Lindenwald looks to revitalize 'to see empty storefronts filled'
Just north of Fairfield in Butler County, on the southern edge of Hamilton, you'll findthe historic neighborhood of Lindenwald. WVXU's Tana Weingartner takes us to this re-emerging gem in our latest installment of the community storytelling initiative, Round the Corner.
Hamilton is Ohio's 11th largest city. Formerly an industrial town, it's been reinventing itself with small businesses. That includes plans for re-energizing the shopping and businesses corridor through its most populous neighborhood, Lindenwald.
It's a sunny afternoon as a window washer shines up the plate glass along Pleasant Ave in Lindenwald's historic business district. There's a gas station, a small boutique, a variety store, a wedding chapel and wedding supply store, and a combination diner and religious gift shop.
Debbie Doerflein has owned Heaven Sent for nearly 28 years. She also operates a banquet hall, does flower arranging — pretty much everything wedding related along this stretch is hers.
"God told me to go to Lindenwald and be a light, and that's what I've tried to do for 27 years," she says. "We've gotten close to a lot of the kids... got to be kind and loving to even the people over there at the bar when it was here. Made a lot of friends and tried to keep Lindenwald alive because it was very dark when we moved in 27 years ago."
Back then the local industries had shutdown or moved away — choosing highway access over the nearby railway — and small business couldn't compete with chain and big box stores. Over time, Doerflein and her husband became part of the fabric of the neighborhood — helping with community events and expanding their businesses.
Now, Hamilton is looking to do that as well by investing in a neighborhoods initiative, physical improvements to infrastructure and buildings, and trying to revitalize Lindenwald's commercial areas.
Brandon Saurber lives in Lindenwald and is Hamilton's director of neighborhoods.
"The city has recently stepped in and bought some properties that are part of the core downtown Lindenwald business district," he says. "We are currently working through the process of trying to get those properties reactivated."
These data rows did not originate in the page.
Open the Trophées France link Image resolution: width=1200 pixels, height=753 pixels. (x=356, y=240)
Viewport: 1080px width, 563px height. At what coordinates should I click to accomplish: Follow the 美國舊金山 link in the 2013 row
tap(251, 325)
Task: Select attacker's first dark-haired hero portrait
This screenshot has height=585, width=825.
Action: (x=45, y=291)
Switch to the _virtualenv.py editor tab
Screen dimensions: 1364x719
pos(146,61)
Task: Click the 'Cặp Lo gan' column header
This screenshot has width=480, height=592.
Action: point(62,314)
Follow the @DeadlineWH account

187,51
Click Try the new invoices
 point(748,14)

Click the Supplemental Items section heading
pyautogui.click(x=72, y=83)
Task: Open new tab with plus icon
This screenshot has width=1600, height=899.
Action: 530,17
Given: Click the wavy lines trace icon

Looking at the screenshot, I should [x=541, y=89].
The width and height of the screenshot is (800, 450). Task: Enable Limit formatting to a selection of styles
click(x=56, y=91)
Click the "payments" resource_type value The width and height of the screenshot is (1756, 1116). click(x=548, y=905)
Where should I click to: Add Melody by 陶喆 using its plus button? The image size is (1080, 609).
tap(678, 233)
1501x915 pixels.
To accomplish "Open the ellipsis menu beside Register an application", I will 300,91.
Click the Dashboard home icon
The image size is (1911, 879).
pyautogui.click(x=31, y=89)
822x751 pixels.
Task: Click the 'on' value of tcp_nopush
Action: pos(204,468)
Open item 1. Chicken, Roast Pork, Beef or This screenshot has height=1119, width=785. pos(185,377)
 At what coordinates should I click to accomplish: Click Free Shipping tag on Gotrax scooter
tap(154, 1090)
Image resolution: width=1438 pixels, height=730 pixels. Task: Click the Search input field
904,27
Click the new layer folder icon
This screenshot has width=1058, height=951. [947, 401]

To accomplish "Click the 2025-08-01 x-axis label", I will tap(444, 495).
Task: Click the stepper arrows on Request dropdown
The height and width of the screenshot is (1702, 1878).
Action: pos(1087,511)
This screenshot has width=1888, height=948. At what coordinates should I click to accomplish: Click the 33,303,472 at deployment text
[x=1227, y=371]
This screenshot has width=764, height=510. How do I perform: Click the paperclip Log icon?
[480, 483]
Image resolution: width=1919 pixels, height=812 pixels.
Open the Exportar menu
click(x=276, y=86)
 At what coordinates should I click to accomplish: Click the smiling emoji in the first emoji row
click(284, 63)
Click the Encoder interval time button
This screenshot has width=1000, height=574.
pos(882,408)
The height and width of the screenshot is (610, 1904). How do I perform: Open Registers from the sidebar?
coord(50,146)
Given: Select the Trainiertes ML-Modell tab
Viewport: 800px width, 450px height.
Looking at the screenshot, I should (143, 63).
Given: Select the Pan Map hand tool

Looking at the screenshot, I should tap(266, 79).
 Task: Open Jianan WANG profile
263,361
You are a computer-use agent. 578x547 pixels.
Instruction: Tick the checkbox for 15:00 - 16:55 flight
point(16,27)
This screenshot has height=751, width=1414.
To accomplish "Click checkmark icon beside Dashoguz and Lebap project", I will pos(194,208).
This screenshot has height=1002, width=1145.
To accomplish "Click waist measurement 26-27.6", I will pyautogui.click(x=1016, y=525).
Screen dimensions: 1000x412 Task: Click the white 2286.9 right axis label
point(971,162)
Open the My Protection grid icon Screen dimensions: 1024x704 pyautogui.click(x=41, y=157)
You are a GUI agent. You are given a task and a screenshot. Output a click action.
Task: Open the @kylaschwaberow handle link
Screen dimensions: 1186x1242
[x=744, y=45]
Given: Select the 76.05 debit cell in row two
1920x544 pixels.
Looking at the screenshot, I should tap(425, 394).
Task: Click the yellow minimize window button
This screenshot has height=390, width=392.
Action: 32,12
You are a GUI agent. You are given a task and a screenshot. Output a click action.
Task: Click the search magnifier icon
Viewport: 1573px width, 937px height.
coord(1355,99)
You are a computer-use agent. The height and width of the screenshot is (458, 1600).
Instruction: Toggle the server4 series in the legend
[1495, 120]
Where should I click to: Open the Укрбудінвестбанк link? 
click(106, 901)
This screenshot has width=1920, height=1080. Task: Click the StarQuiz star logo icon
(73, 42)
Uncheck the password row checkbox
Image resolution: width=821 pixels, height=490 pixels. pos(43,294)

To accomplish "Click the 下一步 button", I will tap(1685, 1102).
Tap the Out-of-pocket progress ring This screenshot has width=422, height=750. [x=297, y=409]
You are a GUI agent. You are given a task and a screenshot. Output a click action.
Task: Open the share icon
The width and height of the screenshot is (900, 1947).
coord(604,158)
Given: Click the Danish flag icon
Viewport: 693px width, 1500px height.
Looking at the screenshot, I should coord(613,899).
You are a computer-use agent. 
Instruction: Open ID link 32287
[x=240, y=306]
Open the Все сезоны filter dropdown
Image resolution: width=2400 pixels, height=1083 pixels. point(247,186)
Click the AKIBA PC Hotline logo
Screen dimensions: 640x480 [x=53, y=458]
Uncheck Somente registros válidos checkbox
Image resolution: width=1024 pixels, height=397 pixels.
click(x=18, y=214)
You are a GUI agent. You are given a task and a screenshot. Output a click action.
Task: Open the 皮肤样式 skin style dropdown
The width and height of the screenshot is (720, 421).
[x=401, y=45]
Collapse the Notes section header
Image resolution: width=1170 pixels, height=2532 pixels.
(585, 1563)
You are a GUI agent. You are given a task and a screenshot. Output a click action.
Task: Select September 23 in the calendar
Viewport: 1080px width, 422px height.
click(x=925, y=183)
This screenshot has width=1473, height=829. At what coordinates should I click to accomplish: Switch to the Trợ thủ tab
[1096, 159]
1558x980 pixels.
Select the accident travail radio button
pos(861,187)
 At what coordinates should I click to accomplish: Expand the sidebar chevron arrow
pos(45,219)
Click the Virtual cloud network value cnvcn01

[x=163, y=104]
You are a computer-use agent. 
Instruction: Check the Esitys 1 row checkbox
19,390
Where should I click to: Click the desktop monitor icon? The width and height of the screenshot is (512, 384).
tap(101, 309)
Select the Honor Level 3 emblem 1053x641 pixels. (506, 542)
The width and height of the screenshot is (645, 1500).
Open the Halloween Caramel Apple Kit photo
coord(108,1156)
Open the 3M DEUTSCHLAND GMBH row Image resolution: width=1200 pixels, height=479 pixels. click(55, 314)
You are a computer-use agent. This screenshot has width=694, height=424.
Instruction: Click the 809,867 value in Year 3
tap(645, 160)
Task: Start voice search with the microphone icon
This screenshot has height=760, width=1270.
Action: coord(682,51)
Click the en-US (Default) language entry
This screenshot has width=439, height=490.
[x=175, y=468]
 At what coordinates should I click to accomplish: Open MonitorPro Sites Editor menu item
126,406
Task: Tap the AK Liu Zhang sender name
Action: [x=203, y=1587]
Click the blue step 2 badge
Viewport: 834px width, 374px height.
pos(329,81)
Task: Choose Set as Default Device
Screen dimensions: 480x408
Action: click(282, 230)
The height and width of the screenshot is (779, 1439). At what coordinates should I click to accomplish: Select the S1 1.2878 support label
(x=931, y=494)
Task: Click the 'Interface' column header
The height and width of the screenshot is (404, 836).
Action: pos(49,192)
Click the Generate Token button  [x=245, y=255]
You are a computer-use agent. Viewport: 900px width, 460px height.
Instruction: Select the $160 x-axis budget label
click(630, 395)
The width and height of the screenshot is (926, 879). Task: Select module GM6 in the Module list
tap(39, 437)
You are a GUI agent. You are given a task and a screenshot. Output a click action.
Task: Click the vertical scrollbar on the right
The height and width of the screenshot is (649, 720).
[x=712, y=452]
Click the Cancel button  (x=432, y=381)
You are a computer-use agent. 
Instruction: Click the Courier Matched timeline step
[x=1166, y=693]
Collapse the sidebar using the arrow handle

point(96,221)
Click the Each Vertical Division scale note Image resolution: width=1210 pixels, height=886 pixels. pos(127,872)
One of the biggest projects sits just across the street from Heaven Sent. The Shuler & Benninghofen Woolen Mill was built in 1893. The close proximity to the railroad made it an ideal location and the red-brick structure eventually became a community landmark.
Hamilton recently signed a $20 million development deal to convert the mill into 100 one-bedroom apartments along with about 10,000-square feet of retail space.
"The developer Bloomfield/Schon has done tremendous historic adaptive reuse projects throughout Greater Cincinnati, including the American Can Factory in Northside, and the Peters Cartridge Factory in Warren County," Saurber explains.
The developer is applying for state historic tax credits so work isn't starting just yet, but it still has people in Lindenwald excited.
Frank Downie is chair of the local community council called People Reaching Out To Others: Celebrate Our Lindenwald, or "Protocol" for short. He's lived in the neighborhood nearly his entire life and remembers the days when you could get everything you needed without leaving Lindenwald.
"There were times there were doctors, dentists, lawyers, sporting goods stores... I think Lindenwald in general was home to 15 or 16 little mom-and-pop meat markets at one time," he remembers. "I'm not really looking for those same kind of businesses to come back. I would just like see those empty storefronts filled with sustainable, meaningful businesses."
He lists small eateries, a dry cleaner, and a small grocery store with fresh produce and meats as examples of what he'd like to see.
The city of Hamilton has already purchased some of those storefronts and is looking to get them filled.
Heaven Sent owner Debbie Doerflein's properties are on the market, too. She lost her beloved husband, Dave, unexpectedly in February. She says it changed her life drastically — half of her feels gone and she, like the neighborhood, is preparing for something new.
"I hope that it does wonderful. I love Lindenwald. I was raised in Lindenwald. I hope that the Shuler & Benninghofen Mill gets all the attention that it deserves. She's a grand old lady. It's a great neighborhood with a lot of people that care about it and I just want to see it shine," she says.
"It deserves to shine — the whole business district."